• EXERCICES:
1) Dans l'entretien avec J.D. Kurtness, quel prix a été décerné pour De Vengeance en 2018 ?
2) Selon l'entretien avec J.D. Kurtness, dans quels domaines l'autrice a-t-elle fait des études ? Nommez-les tous.

#### TEXTE SOURCE

De passage à l’UQTR dans le cadre du Salon du livre de Trois-Rivières en mars dernier, l’autrice Ilnue originaire de Masteuiatsh, sur le lac Pekuakami (St-Jean) s’est entretenue avec le public de ses romans et sa vision de la création. Celle qui a passé son adolescence à Trois-Rivières (et qui dit regretter que le Stratos n’ait pas -encore du moins- ouvert de succursale montréalaise) garde de bons souvenirs des années au CMI et des amies rencontrées à l’époque a accepté de répondre aux questions de la Gazette.
Votre œuvre est rendue à un niveau de diffusion impressionnant : vous publiez des nouvelles depuis 2005 et avez fait paraître trois romans traduits en plusieurs langues, ce qui vous a valu plusieurs marques de reconnaissance, dont le prix Voix autochtone pour De Vengeance en 2018. Sentez-vous une sorte de responsabilité accrue?
J.D. Kurtness – Oui, mais pas pour des raisons identitaires. La responsabilité que je ressens s’accroît à mesure que je publie parce que je veux constamment m’améliorer comme écrivaine. C’est une responsabilité esthétique (ou professionnelle). J’ai maintenant des attentes envers moi-même, mais mes premiers jets continuent d’être mauvais, malheureusement. Je dois donc travailler toujours un peu plus pour répondre à mes propres exigences.
Vos bios mentionnent ses bifurcations académiques : vous avez fait des études en science, en informatique, littérature, ce qui est révélateur d’un esprit curieux voire insatiable. Cela transparait dans la précision de votre écriture : même si vos romans sont courts, les descriptions sont fines et évocatrices. Est-ce que la recherche documentaire occupe une vaste part de votre processus créatif?
J.D. Kurtness – Certainement. Je suis curieuse de nature, alors souvent je m’informe sur un sujet sans nécessairement penser que ça se retrouvera dans un de mes textes. C’est moins linéaire qu’on pense comme processus. Je fais un peu de recherche, ensuite j’écris, puis je peux tomber dans un vortex d’information alors que je suis au beau milieu d’un projet d’écriture. La science m’émerveille et me nourrit, et en retour mon écriture me demande une certaine rigueur par souci de réalisme. Autrement dit, je ne veux pas écrire de niaiseries alors je fais mes recherches!

########
#### EXTRAITS DE DONNÉES

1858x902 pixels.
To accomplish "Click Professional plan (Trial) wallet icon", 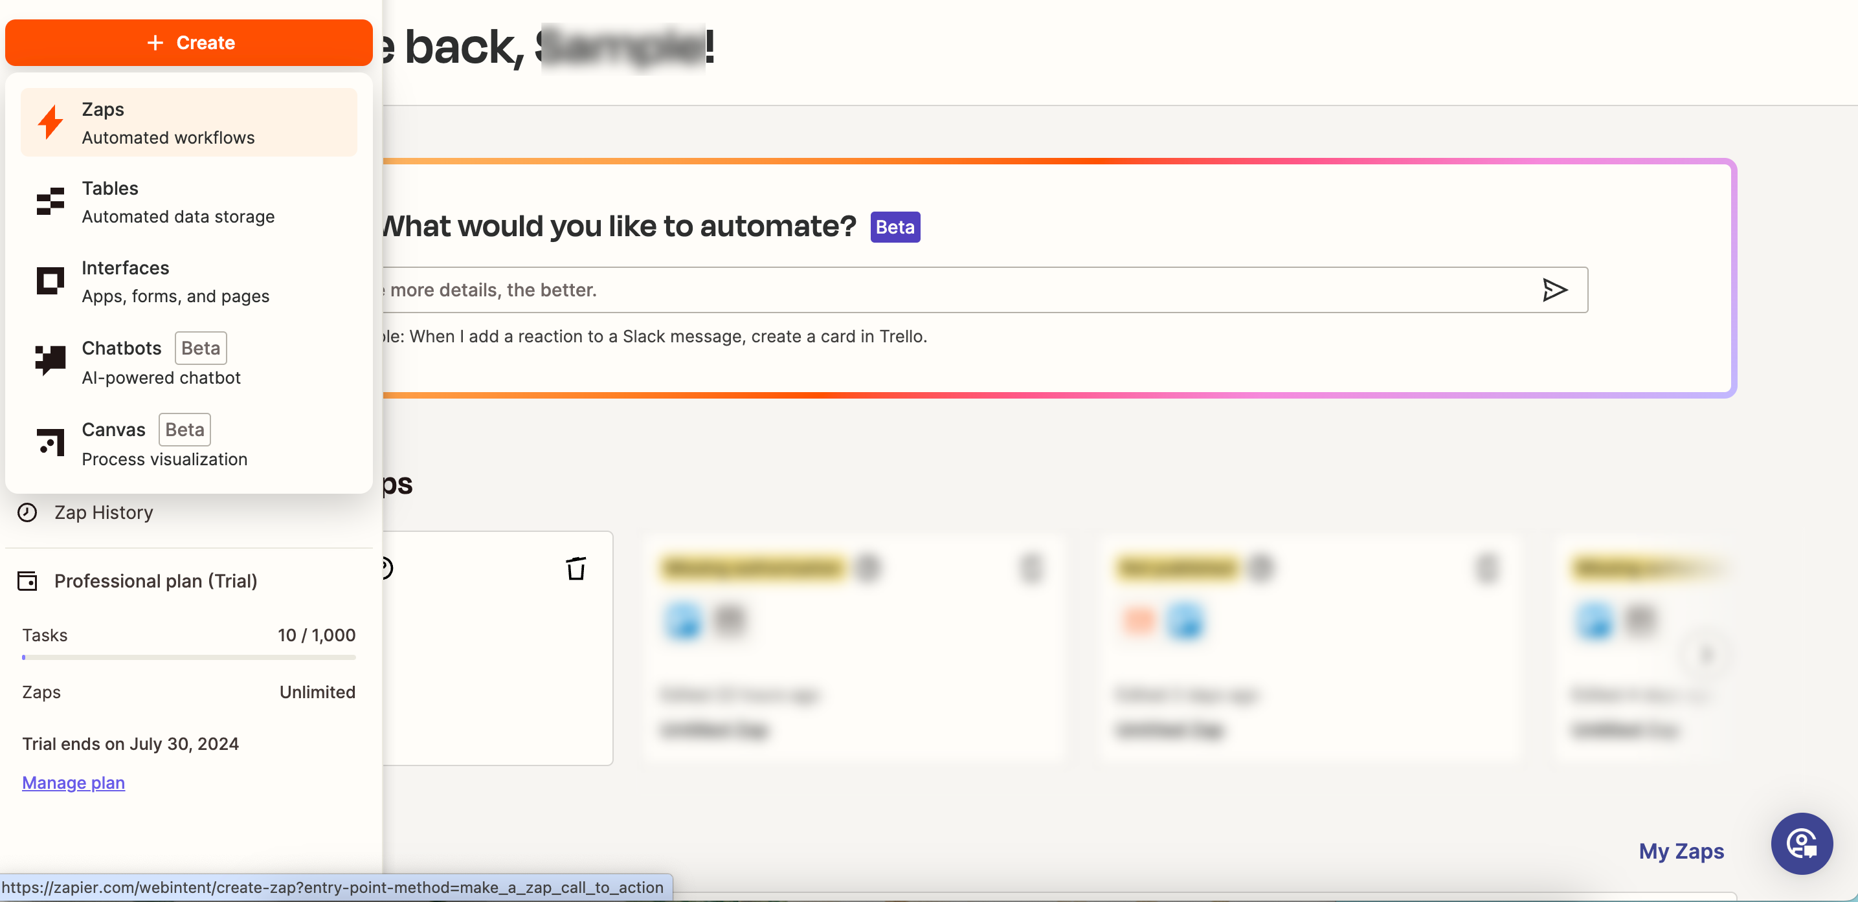I will click(x=27, y=581).
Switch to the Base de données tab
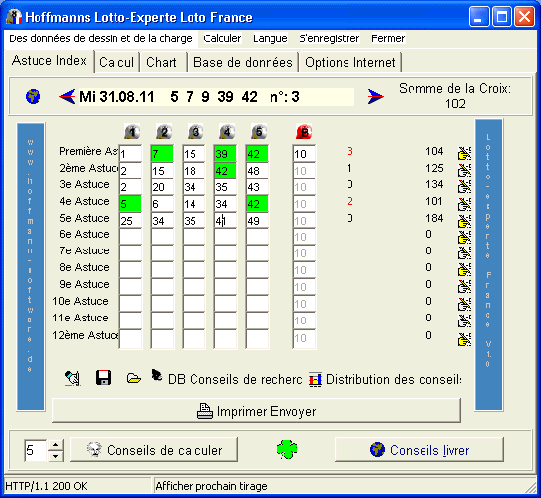 [x=243, y=62]
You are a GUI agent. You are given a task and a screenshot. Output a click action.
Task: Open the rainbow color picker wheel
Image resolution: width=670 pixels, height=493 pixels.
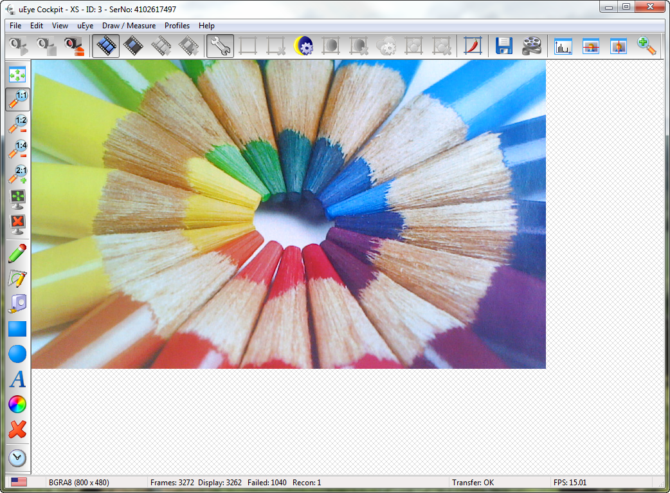[17, 404]
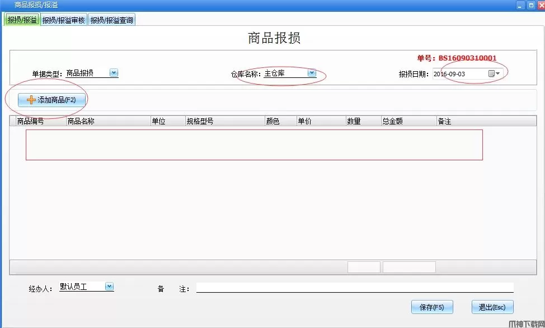This screenshot has height=328, width=545.
Task: Expand the 单据类型 dropdown
Action: [x=114, y=73]
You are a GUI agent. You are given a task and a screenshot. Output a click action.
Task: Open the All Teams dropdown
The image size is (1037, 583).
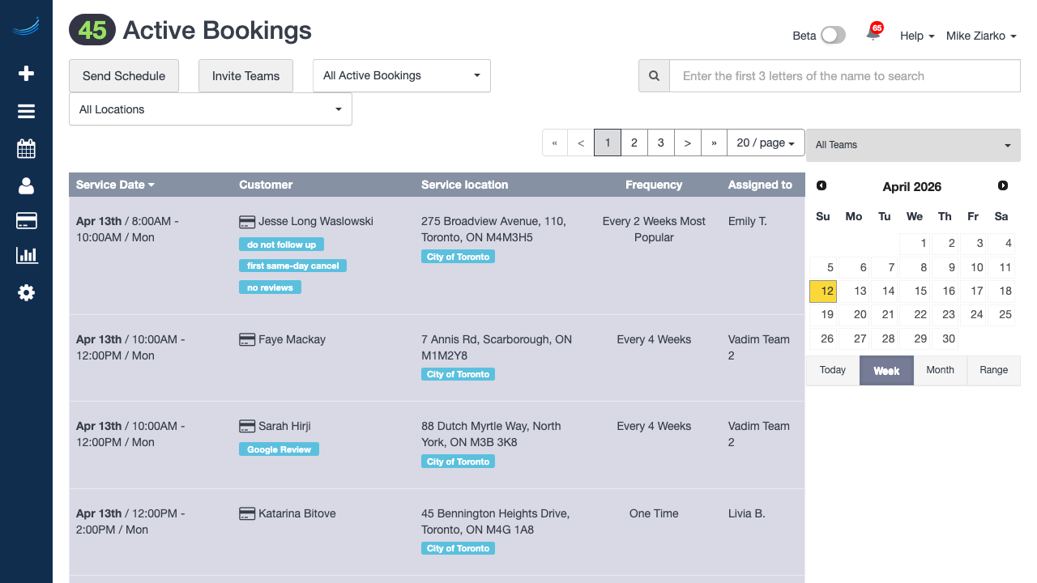(x=913, y=145)
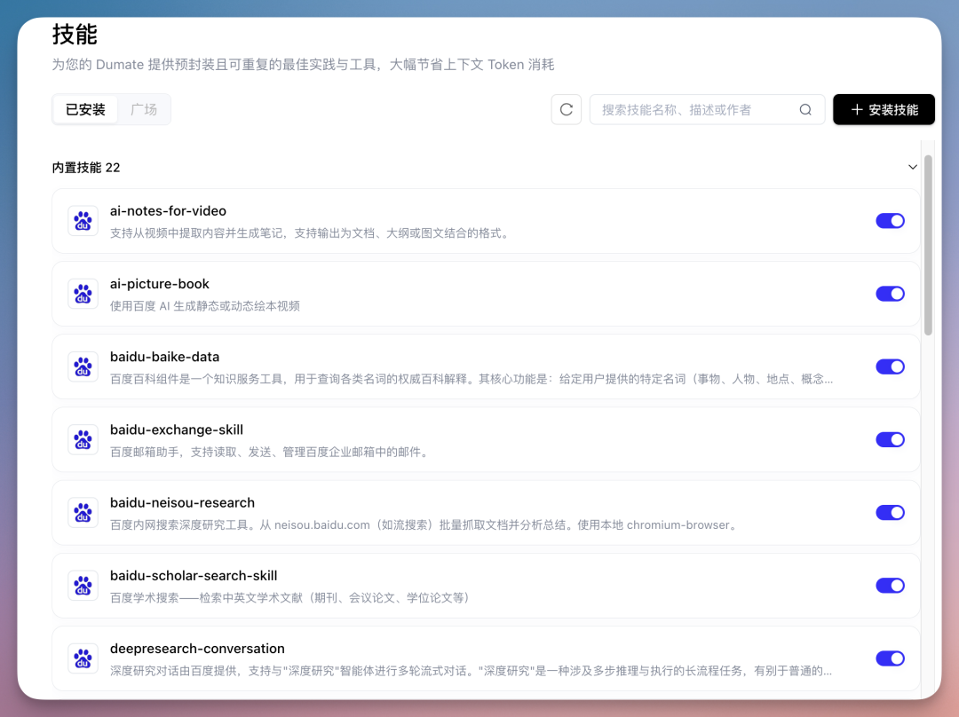This screenshot has width=959, height=717.
Task: Click the skill search input field
Action: (701, 109)
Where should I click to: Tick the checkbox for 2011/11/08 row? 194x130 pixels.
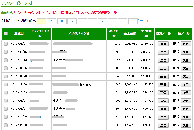6,84
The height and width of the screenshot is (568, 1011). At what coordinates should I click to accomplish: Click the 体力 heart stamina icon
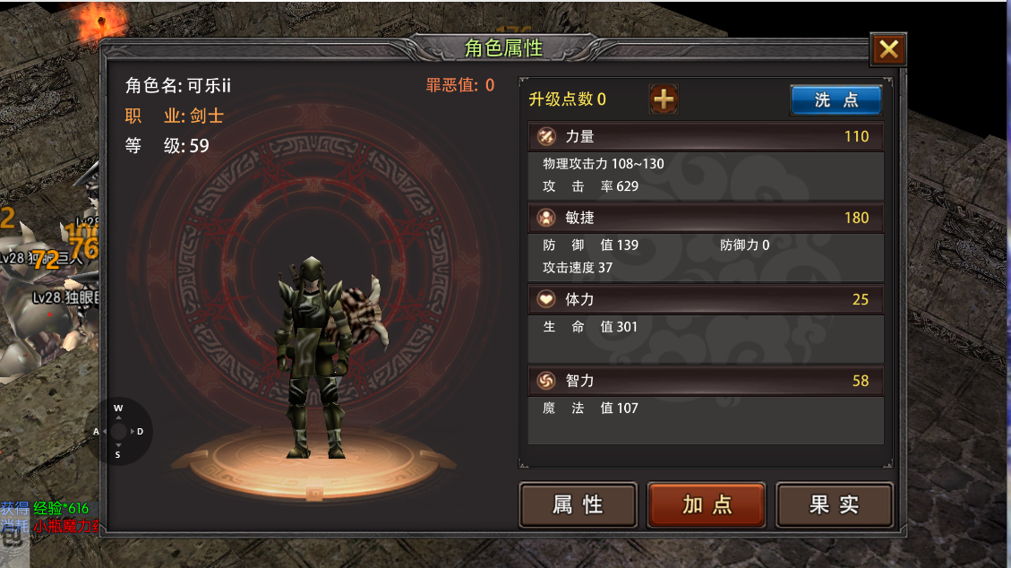tap(546, 299)
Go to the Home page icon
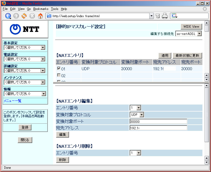 click(x=40, y=16)
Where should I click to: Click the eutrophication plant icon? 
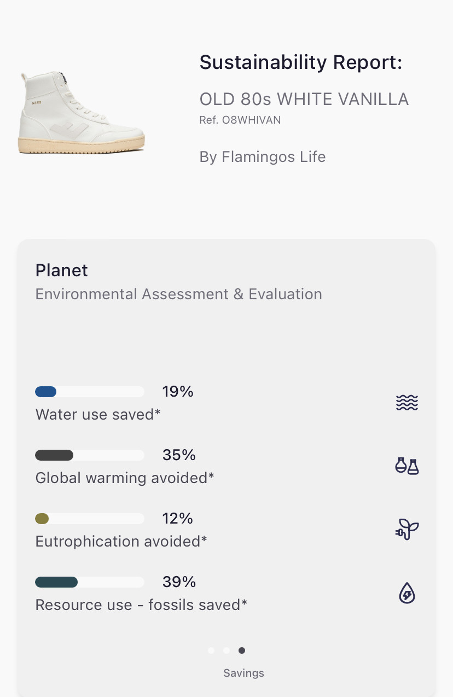click(406, 530)
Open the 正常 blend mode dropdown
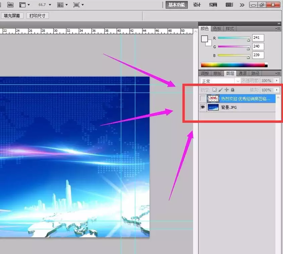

########

• CORRIGÉ:
1) Le prix Voix autochtone.

2) La science, l'informatique et la littérature.